> Document segment
From: Resource Description and Access / Resource Description and Access 
[mailto:RDA-L@listserv.lac-bac.gc.ca] On Behalf Of Gene Fieg
Sent: Thursday, March 07, 2013 1:07 PM
To: RDA-L@listserv.lac-bac.gc.ca
Subject: Re: [RDA-L] Typos in Titles

And this example is a reflection of orthographic reform.  Does it fit the 
question asked?
On Thu, Mar 7, 2013 at 10:03 AM, McRae, Rick 
rmc...@esm.rochester.edumailto:rmc...@esm.rochester.edu wrote:

I agree with Jenifer's favoring 240 over 246 for the proper form of title.
In support, check out n  84105541 in OCLC NAF:

1001 Morley, Thomas, ǂd 1557-1603? ǂt Plaine and easie introduction to 
practicall musicke
4001 Morley, Thomas, ǂd 1557-1603? ǂt Plain and easy introduction to practical 
music

Of course in Morley's time, the former title was considered proper spelling, 
and the title in the above 400 would have been considered riddled with typos. 
Any later edition reading Plain and easy... would be cataloged with the 
uniform, er, preferred title Plaine and easie.. as a 240, not as a variant 
title.
I see a similar analogy to the erroneous dissertation title we're discussing. 
The work originally intended by the creator would have had the properly spelled 
title.
Practically, I side with Angelina (and reinforced by others) that if a 
corrected title can be replaced by Student or Grad Office prior to cataloging, 
that would be best. But if not, then I'd opt for the 240 solution-- but not 
246, for the reasons that others have argued.


Rick McRae
Catalog / Reference Librarian
Sibley Music Library
Eastman School of Music
(585) 274-1370tel:%28585%29%20274-1370




-Original Message-
From: Resource Description and Access / Resource Description and Access 
[mailto:RDA-L@LISTSERV.LAC-BAC.GC.CAmailto:RDA-L@LISTSERV.LAC-BAC.GC.CA] On 
Behalf Of Jenifer K Marquardt
Sent: Thursday, March 07, 2013 12:50 PM
To: RDA-L@LISTSERV.LAC-BAC.GC.CAmailto:RDA-L@LISTSERV.LAC-BAC.GC.CA
Subject: Re: [RDA-L] Typos in Titles

Hello, everyone.

What about the basic question that was asked?  Why is the corrected version of 
any 245 with an error put in the MARC field 246 rather than in the 240?  The 
246 represents varying forms of the title, yes, but the title of the work is 
really the corrected version, isn't it?  And so then it would seem that the 240 
would be the place to record the corrected version.  This is a question that 
would apply to any title with an error, not just this thesis example.  Does 
anybody know why the 246 is used instead of the 240?

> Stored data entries
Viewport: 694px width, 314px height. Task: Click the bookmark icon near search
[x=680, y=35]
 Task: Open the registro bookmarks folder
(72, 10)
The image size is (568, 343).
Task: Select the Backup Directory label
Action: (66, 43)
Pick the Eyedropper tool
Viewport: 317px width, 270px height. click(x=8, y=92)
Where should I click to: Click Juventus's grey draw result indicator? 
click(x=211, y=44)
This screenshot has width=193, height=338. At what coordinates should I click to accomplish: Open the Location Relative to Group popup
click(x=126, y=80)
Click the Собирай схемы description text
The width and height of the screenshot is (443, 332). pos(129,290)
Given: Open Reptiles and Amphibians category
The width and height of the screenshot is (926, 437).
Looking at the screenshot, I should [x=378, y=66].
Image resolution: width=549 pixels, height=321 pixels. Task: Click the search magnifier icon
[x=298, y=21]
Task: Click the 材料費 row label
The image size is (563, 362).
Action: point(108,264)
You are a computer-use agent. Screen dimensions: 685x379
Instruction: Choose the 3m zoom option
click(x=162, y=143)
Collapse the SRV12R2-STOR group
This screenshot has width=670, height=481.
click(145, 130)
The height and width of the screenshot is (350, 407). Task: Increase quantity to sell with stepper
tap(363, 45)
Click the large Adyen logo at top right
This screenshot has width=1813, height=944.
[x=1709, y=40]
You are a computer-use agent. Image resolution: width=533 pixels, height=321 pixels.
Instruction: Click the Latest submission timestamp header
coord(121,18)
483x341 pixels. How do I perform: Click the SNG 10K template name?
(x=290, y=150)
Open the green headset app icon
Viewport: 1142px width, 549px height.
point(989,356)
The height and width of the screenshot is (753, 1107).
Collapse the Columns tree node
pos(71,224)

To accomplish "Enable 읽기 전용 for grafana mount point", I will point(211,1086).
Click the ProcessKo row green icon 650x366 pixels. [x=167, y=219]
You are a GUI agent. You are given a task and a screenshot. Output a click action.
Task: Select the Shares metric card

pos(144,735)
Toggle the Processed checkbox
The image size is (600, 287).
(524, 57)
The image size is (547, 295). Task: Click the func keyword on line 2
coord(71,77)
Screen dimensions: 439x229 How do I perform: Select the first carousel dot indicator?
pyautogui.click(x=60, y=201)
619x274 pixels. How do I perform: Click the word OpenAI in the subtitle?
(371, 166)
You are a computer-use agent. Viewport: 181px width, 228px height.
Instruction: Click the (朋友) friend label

> Exercise details
Rewrite the mailing list message between "And this example" and "form of title.", inclusive, replacing "orthographic reform" with "spelling reform".

> Task output
And this example is a reflection of spelling reform.  Does it fit the 
question asked?
On Thu, Mar 7, 2013 at 10:03 AM, McRae, Rick 
rmc...@esm.rochester.edumailto:rmc...@esm.rochester.edu wrote:

I agree with Jenifer's favoring 240 over 246 for the proper form of title.